> _EXERCISE BRIEF_
Carry on the piece about the Oscars slap and repairing broken relationships, starting after its last sentence.

> _SUPPLIED PASSAGE_

Our age of media. It’s turned many into voyeurs – eager to watch the train wrecks of others unfold in their full horror… sitting on the sidelines, like spectators at a gladiatorial contest. We’re relieved from our boring routine lives by the distraction of someone else’s drama on TV programs like Survivor, Big Brother, Housewives of…, and now The Oscars. 

 Host and comedian Chris Rock was daring people. His insulting, provoking banter was purposefully walking the high wire. The subjects of his barbs, most sitting right in front of him, were meant to just take it, go along with it. Until one didn’t. While the world watched in disbelief, actor Will Smith chuckled mildly, looked to one side, then got up, walked 20 paces, and hauled off and slapped Chris Rock across the face. Then he returned to his seat, mouthing off and dropping an F-bomb or two. 

 In that vivid moment, everyone knew. Well, incomprehension came first, for me. What had just happened there? Did I just see him do that? Here? At the Oscars ceremony? Then it dawned on me… this could change everything! What could this mean? It certainly wasn’t anything the Oscars wanted to have acted out. It couldn’t be a good thing for Will Smith. Chris Rock actually kept his composure, and cynically responded, “…sure makes for great television”.  In this age, yes. 

 Then came the aftermath, the analysis, and the impacts. Now I’m not an entertainment world junkie, so I haven’t followed all of what came after, except for a few matters that hit my radar as a writer, and practitioner of Fixing Fractures. 

 A fracture had certainly taken place. 

 Will Smith will live forever with the consequences of his impulsive action, however well motivated by his protective urges. Like many. 

 When I speak about my Fixing Fractures book, it’s very seldom that people don’t get a bit wistful, then relate their own experience with a relationship fracture. Some have a small storehouse of them. 

“I’ve been remote from my brother for six years. One day I’ll…”  

“I wish I had had had this book a couple of years ago. I had to fire one of my closest friends, my EVP of operations…” 

 The aim of this book is not to analyze the aftermath of such fractures, or to enumerate the many ways these breaks arise, or to list all the ways they trouble those who carry the wounds. What I’m really interested in is releasing people from the prison of regret for the loss of a valued relationship. 

 My book is a handbook, not a conflict theory manifesto. It’s meant to be a “how-to” manual for doing something most have written off as even a possibility. To fix a fracture. Forever. 

 It takes courage to even face into the memory of what happened. Because from the moment you stir the ashes of memory, to the moment of full reconciliation, it’s a climb. Not up, but down. A descent from the heights of your citadel, that fortress of self-justification and rumination your ego has built around you, like a scab around the original wound. 

 Justification:  This is why I acted as I did; this is why I’m right to be offended; this is how the other person was insensitive and wrong-headed. 

 Rumination:  How could that have happened? What if I’d done this, or that, differently?  

 Since the fracture, direct and collateral damage has continued to mount up. Other people know, or can sense the break, and usually collude in affirming the perspective of the person they are close to… supporting them in avoidance of the other, upholding the justice of their umbrage, sometimes gossiping with others. 

 In our social media era, some people can be a bit loose in the lips. And, as with the Will Smith/Chris Rock incident, the wider the exposure, the more difficult the descent. People have opinions – for or against the actions of the players – which are universally unhelpful and serve to cement the alienation. Egos not only have to confront the other party, but also the implacable judgement of onlookers.

> _DATA EXTRACT_
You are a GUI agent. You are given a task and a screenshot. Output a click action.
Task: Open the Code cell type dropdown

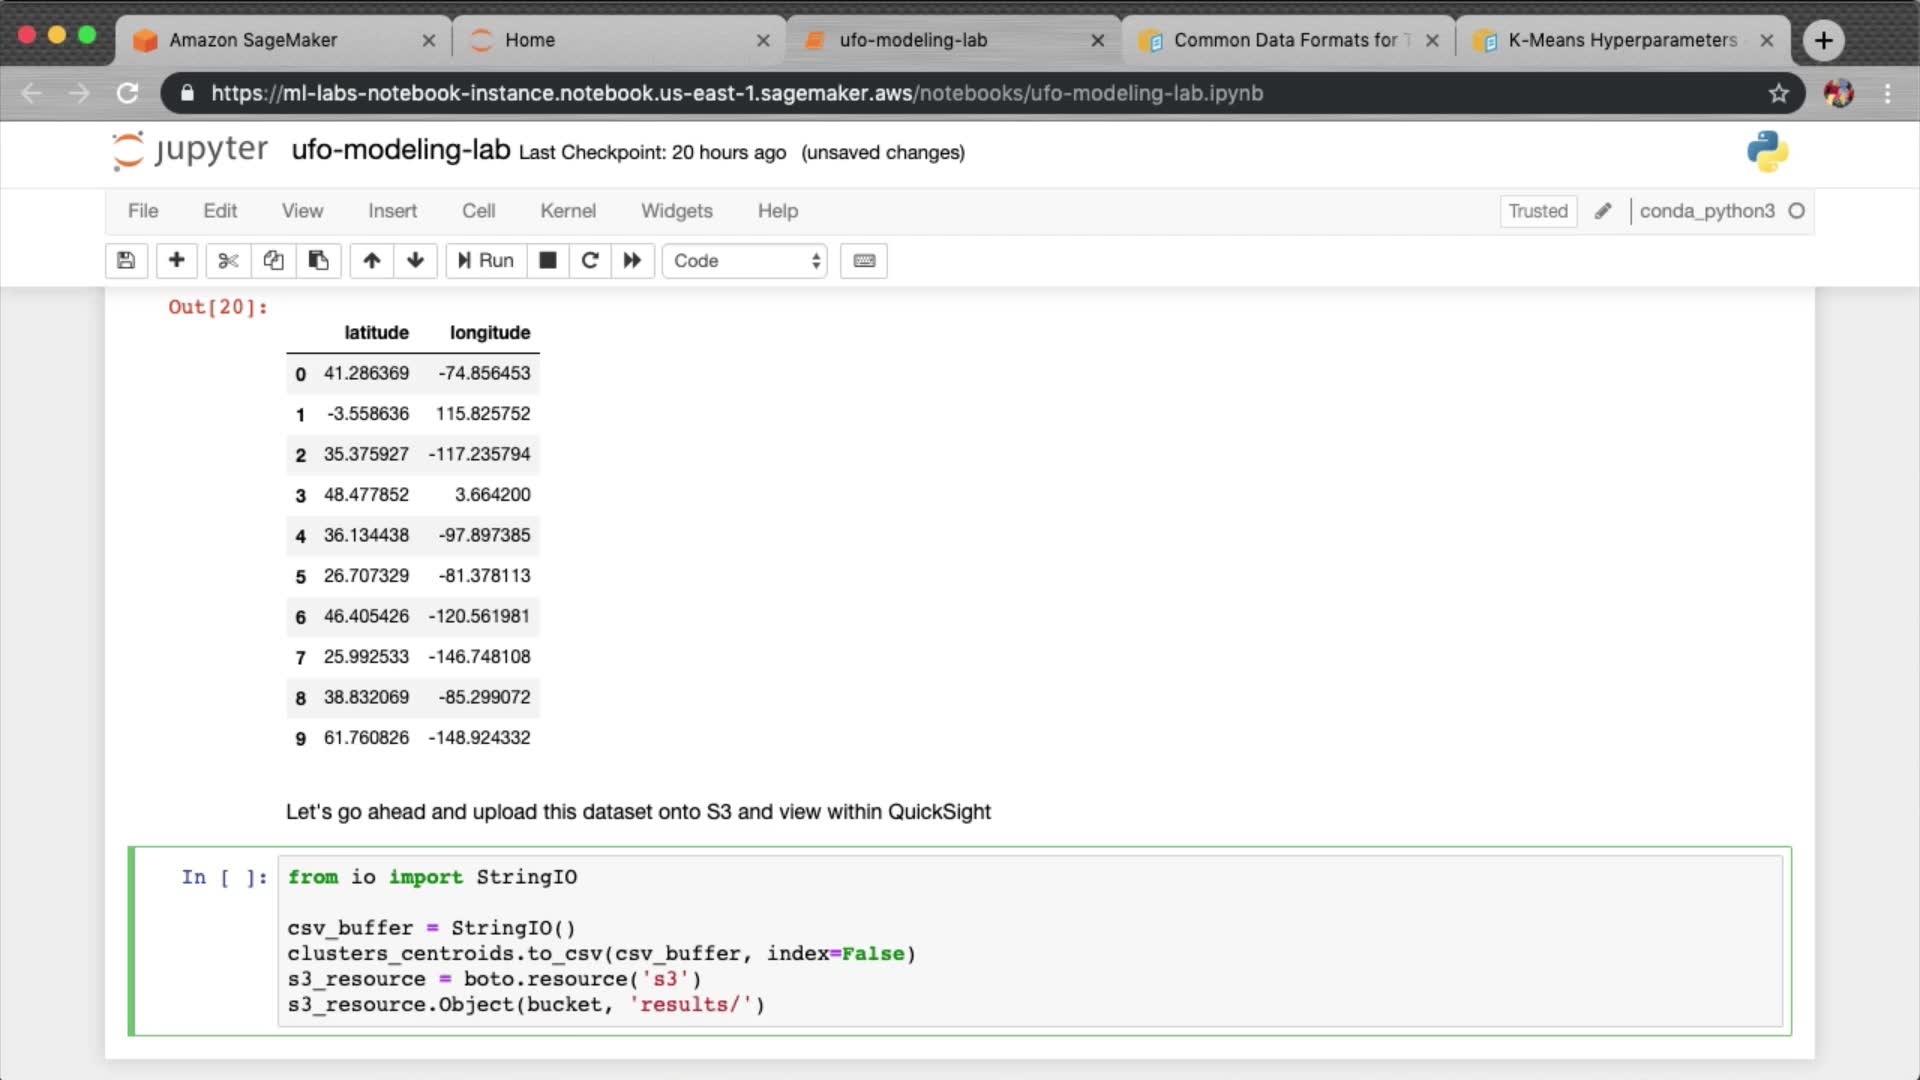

> _RESPONSE BELOW_
 So, what happened after that fateful slap? The ultimate irony for Will Smith is that this low point was followed by the ultimate high – he won the Oscar for Best Actor. He had refused to leave the auditorium after the incident, and so was present to voice his contaminated speech, already full of justification and regret. Chris Rock did not press charges. Will Smith posted a lame apology on social media. And later, the Oscars Committee excluded him from attending the Oscars for years into the future. 

 This was an enormous moment for them. If they do nothing about it, the court of public opinion will pronounce a verdict. My guess is that Chris Rock will win the battle for now. He’s seen as the good guy. And I’d guess that Will Smith is at the beginning of a long downward slope. Will his career ever rise again? 

 What they could do… 

 Wouldn’t it be something if they met? Wouldn’t it be marvelous if they decided to put their egos aside and begin a process of restoring their shattered relationship, despite how difficult it might be for each of them to do that? What an act of courage and humility it would be to work this through.  

 Wouldn’t it be a wonderful moment if they appeared together and made it clear to others that they had fully come to ground, climbed all the way down into the relationship muck, made admissions, given acknowledgements, and granted the forgiveness that would allow the matter to be completely put to rest?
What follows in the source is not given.